Advanced Micro Devices is having a tough time catching a break, and this week won't exactly be a picnic for it either.
A new list of Intel processor prices just moved across the transom, and for AMD, Intel's struggling rival, it's not pretty.
In particular, Intel cut the price of its Core 2 Quad Processor Q6700 (8M cache, 2.66 GHz, 1066 MHz FSB) by about 50 percent, from $530 in 1,000-unit quantities to $266; it slashed the price of its Quad-Core Intel Xeon Processor X3230 (8M cache, 2.66 GHz, 1066 MHz FSB), in 1,000-unit quantities, from $530 to $266; its Dual-Core Xeon Processor 3085 (4M cache, 3.00 GHz, 1333 MHz FSB) in 1,000-unit quantities from $266 to $188, or 29 percent; and its Core 2 Duo Processor E6850 (4M cache, 3.00 GHz, 1333 MHz FSB), in 1,000-unit quantities, from $266 to $183, or 31 percent.
There are additional, cuts, too, up and down the lineup.
The implications are potentially huge. At a time when some buyers in the U.S. market may be pushing off some IT purchases into the future, price cuts like Intel's could bring them back on schedule. (A hundred bucks less per PC for an enterprise that wants to upgrade 10,000 PCs might certainly make a difference in some cases.) But for AMD, the question becomes: How does it keep up?
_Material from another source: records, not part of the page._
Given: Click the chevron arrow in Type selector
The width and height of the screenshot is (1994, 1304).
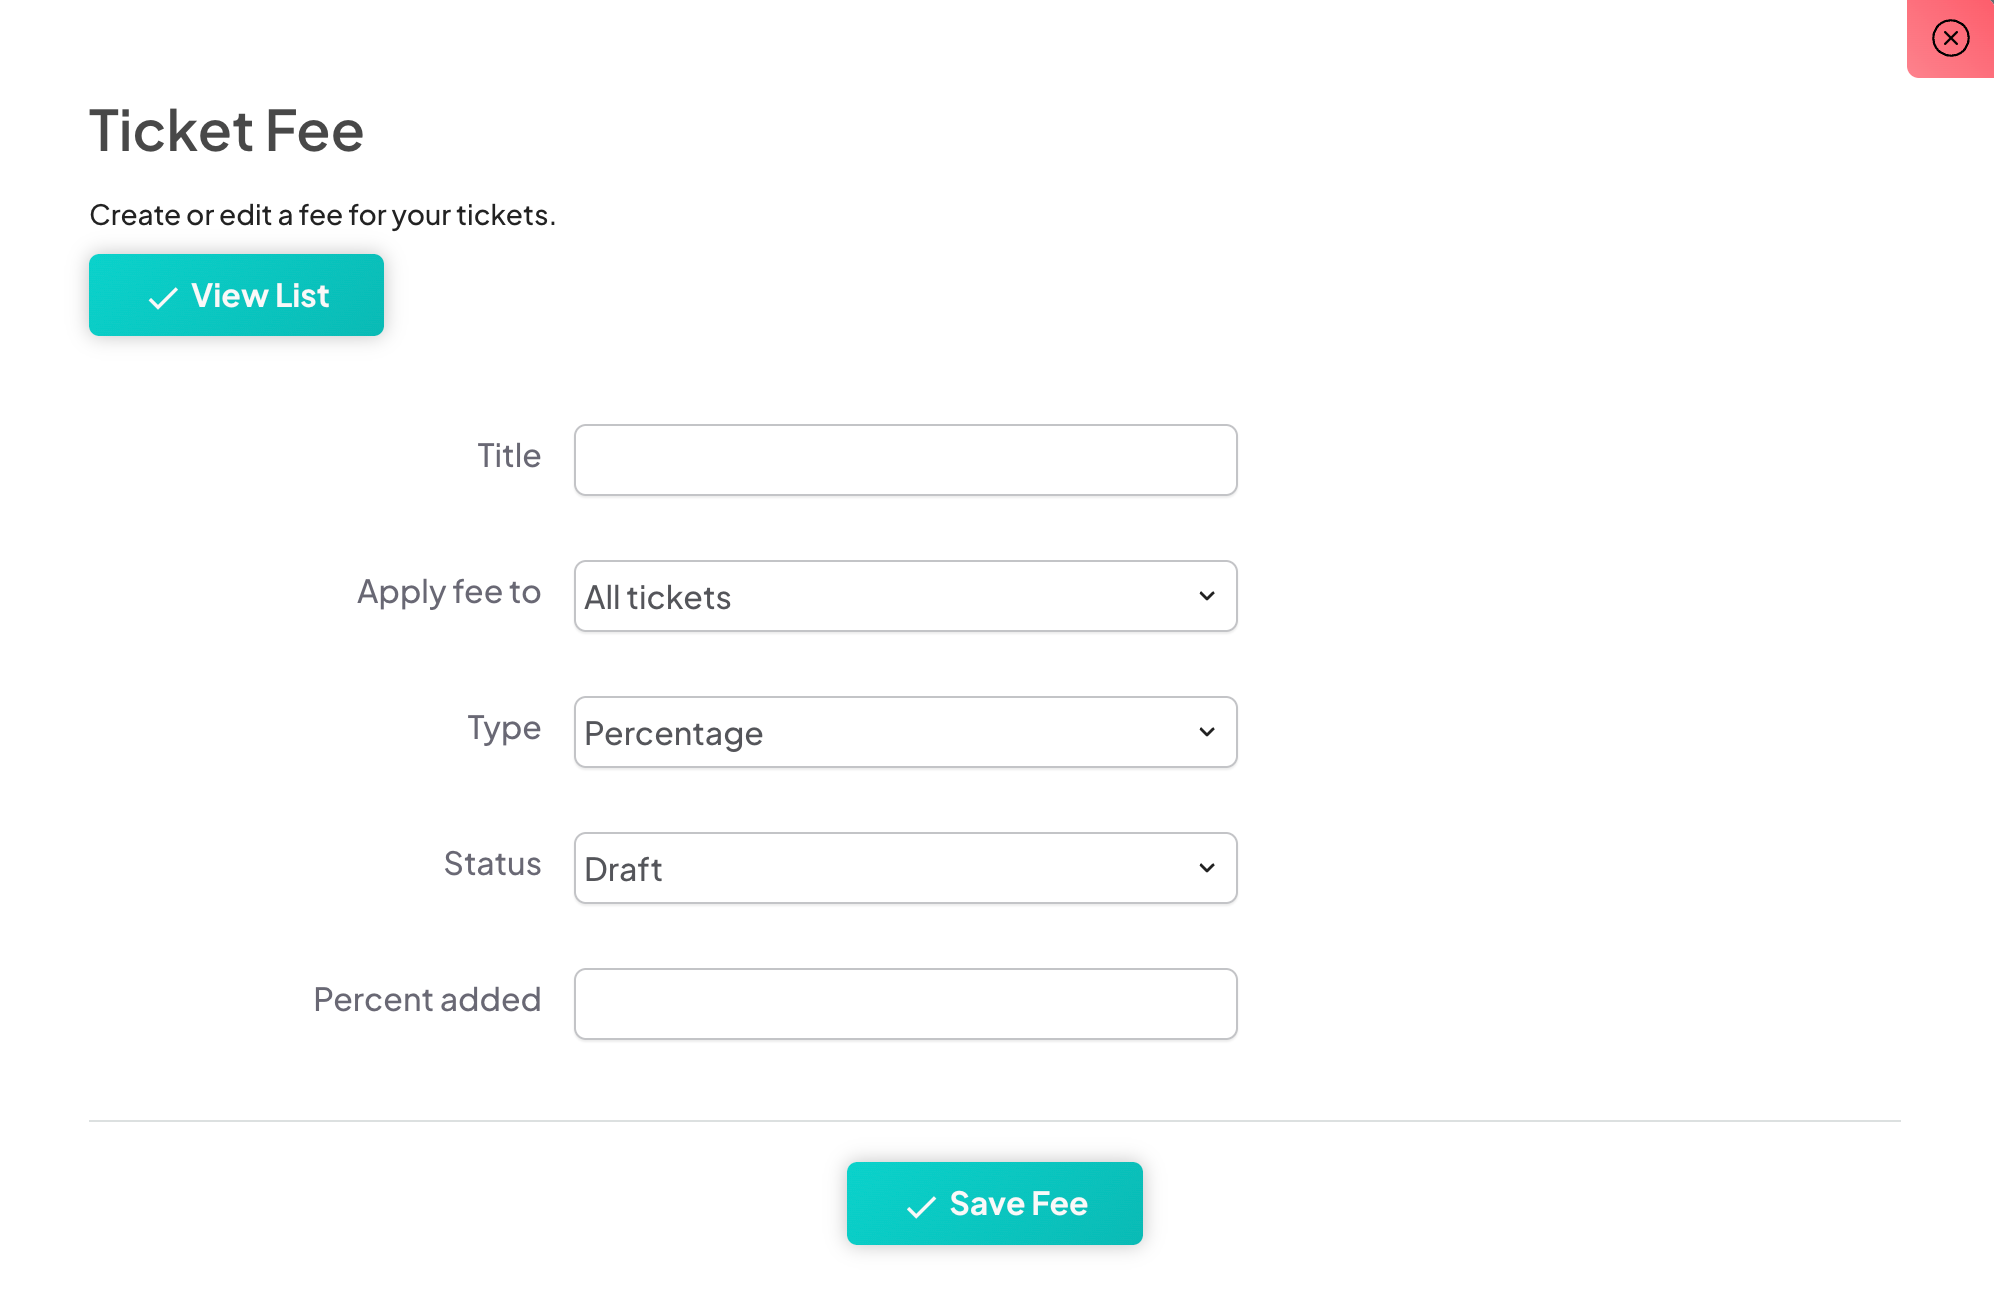Looking at the screenshot, I should point(1207,732).
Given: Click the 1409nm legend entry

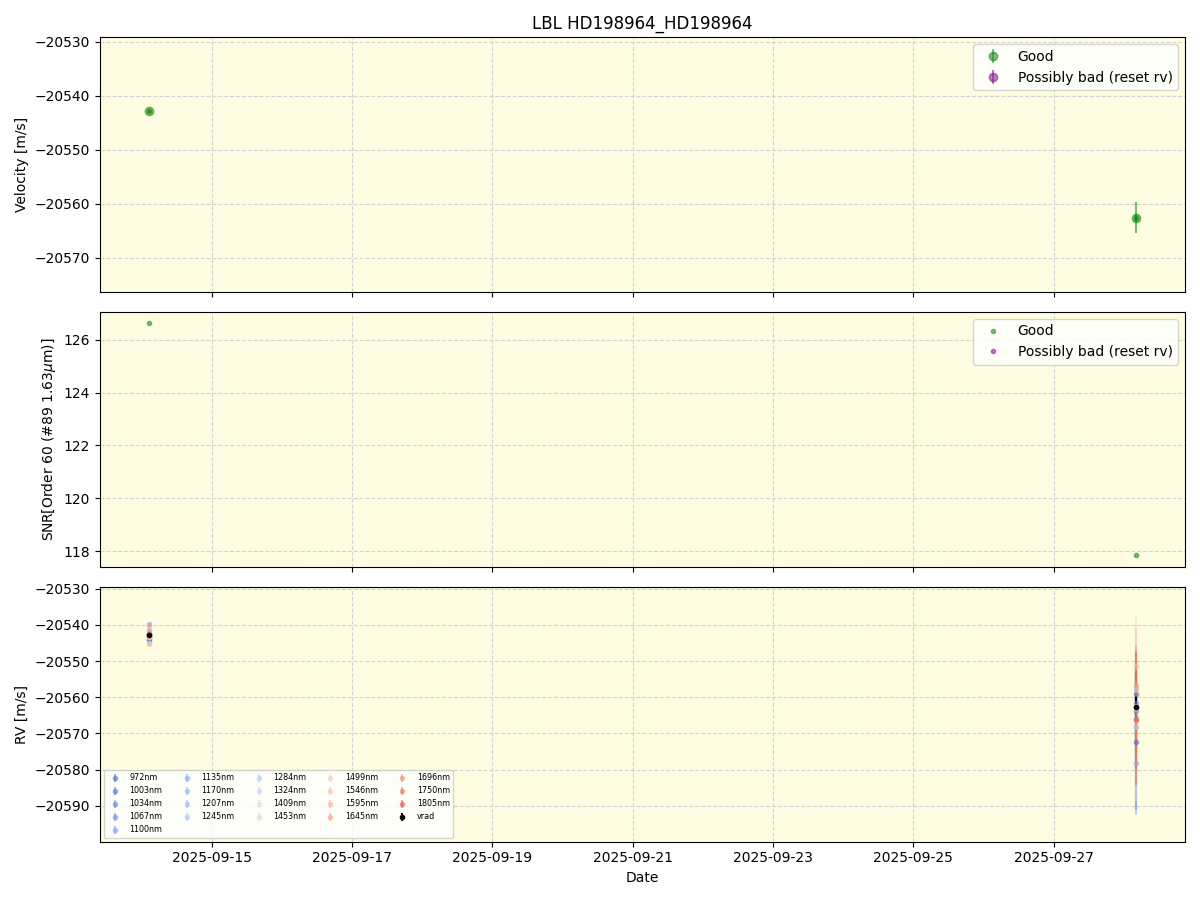Looking at the screenshot, I should coord(289,803).
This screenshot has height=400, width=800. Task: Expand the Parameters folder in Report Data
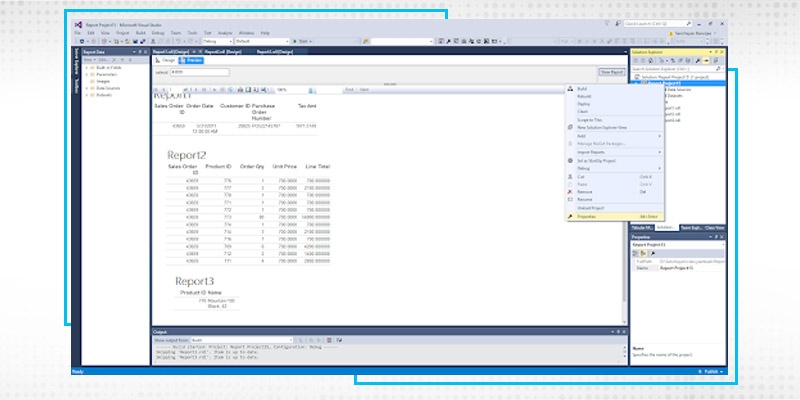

A financial analyst asked Derrick Meyer, AMD's COO, about its pricing plans just last week when AMD conducted a conference call to discuss its quarterly earnings. Meyer's response:
Overall, the pricing strategy of (AMD) hasn't changed and that is to deliver good value to our customers into the market on the strength of good technology, and do so in a way that is responsible financially to the company and generates appropriate margins.
We've got some things going for us from Q1 looking forward and that is the introduction of quad-core to both our server and desktop lineups, which clearly gives us an opportunity to play across a wider breadth of the marketplace, get back in ahead of the game on the server side and have a richer mix on the desktop side, which are both positive factors on ASP.
With Intel offering such significant pricing cuts - - particularly in its quad-core lineup - - AMD may be forced to reconfigure what its "appropriate margins" may be.